Iranian OPEC Governor
Mohammad Ali Khatibi says oil prices between $70 and $90 per barrel are due to dollar devaluation and notes that an oil price of up to $100 would not hurt the global economy, Press TV reported.
Khatibi said that the world economy is in a position to absorb an oil price of $100, underlining that the oil companies find a price range of $70 to $90 suitable for investments in oil resources, the Oil Ministry news agency SHANA reported on Sunday.
"Not only producers, but also consumers have reached the agreement that $70 to $90 is a suitable price for oil because it encourages investment and at the same time does not hurt the global economy," he stated.
He went on to say that many experts believe that an increase in the price of oil up to $100 per barrel will not create problems for the market.
Khatibi added that dollar depreciation is one of the main reasons behind the fluctuations in oil prices.
Last week OPEC revised upward its world oil demand growth estimates for both 2010 and 2011, saying it was penciling in world oil demand growth of 1.32 million barrels per day (bpd), or 1.6 percent, to 85.78 million bpd for 2010, compared with 1.3 percent previously.
On Thursday, OPEC issued a report announcing that Iran's gasoline demand is falling while its exports to China and Japan are rising.
The report said China's crude imports from Iran jumped by 30% to 597,800 barrels a day in September. And the country's oil exports to Japan also increased 17% year-on-year to 367,000 barrels a day in September, making it the third-largest supplier of the East Asian nation.
The demand helped boost Iranian heavy crude prices by 7.4% in October, slightly outpacing a 7% average rise in OPEC oils.
At Friday's close, New York's main contract, light sweet crude for December, fell to 84.88 dollars a barrel, down 2.93 dollars from Thursday's closing level.
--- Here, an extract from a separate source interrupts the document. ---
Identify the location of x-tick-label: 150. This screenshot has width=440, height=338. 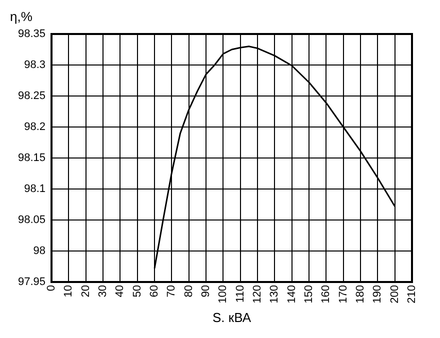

London's Brent North Sea crude for December dropped 2.47 dollars to 86.34 dollars in London trade.
Earlier on Sunday, a report by the US Energy Information Administration indicated that crude exports by Iran, the world's fourth-largest oil exporter and OPEC's second-largest oil producer, stood at around $59 billion in the first 10 months of 2010.
Iran holds around 10 percent of world oil reserves. In 2009, Iran's revenue from oil exports reached $69.1 billion and it exported approximately 3.8 million barrels per day.
Last month, OPEC members elected Iran to hold the organization's presidency in 2011, a first for the Islamic Republic.